Would you please repeat, word for word, only the lines from the one holding "Where should I click to: Expand" through the one holding "Task: Click the Vision Effect column header" in the material below, without the pictures?
· · · · ·
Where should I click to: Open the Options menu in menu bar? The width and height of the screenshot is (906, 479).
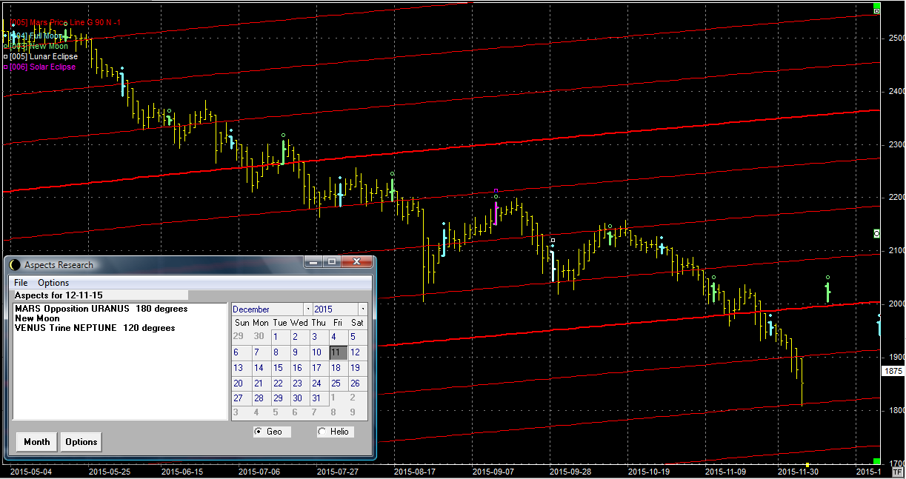click(x=53, y=283)
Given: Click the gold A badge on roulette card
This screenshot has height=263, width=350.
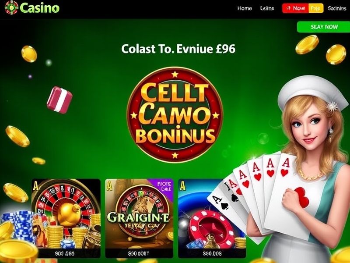Looking at the screenshot, I should point(35,185).
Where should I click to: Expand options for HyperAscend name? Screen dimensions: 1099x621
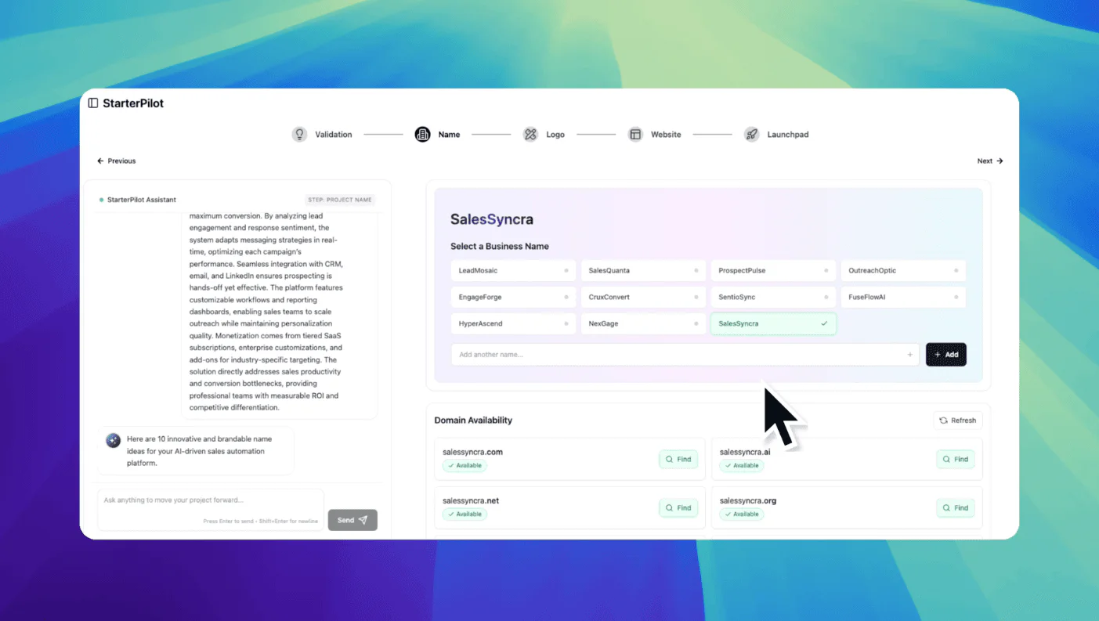tap(566, 323)
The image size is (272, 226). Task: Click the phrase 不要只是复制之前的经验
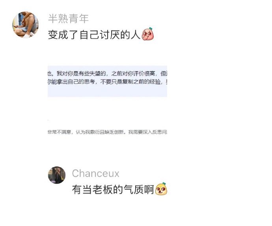click(130, 82)
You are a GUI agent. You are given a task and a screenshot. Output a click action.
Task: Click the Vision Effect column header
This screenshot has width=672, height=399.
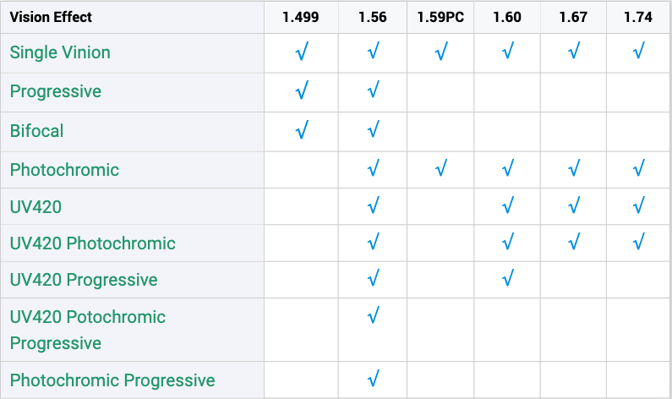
· · · · ·
◆ Answer space
Where should I click to: Expand options for HyperAscend name? Screen dimensions: 1099x621
tap(566, 323)
The image size is (272, 226). Task: Click the phrase 不要只是复制之前的经验
click(130, 82)
You are a GUI agent. You are given a task and a screenshot. Output a click action.
Task: Click the Vision Effect column header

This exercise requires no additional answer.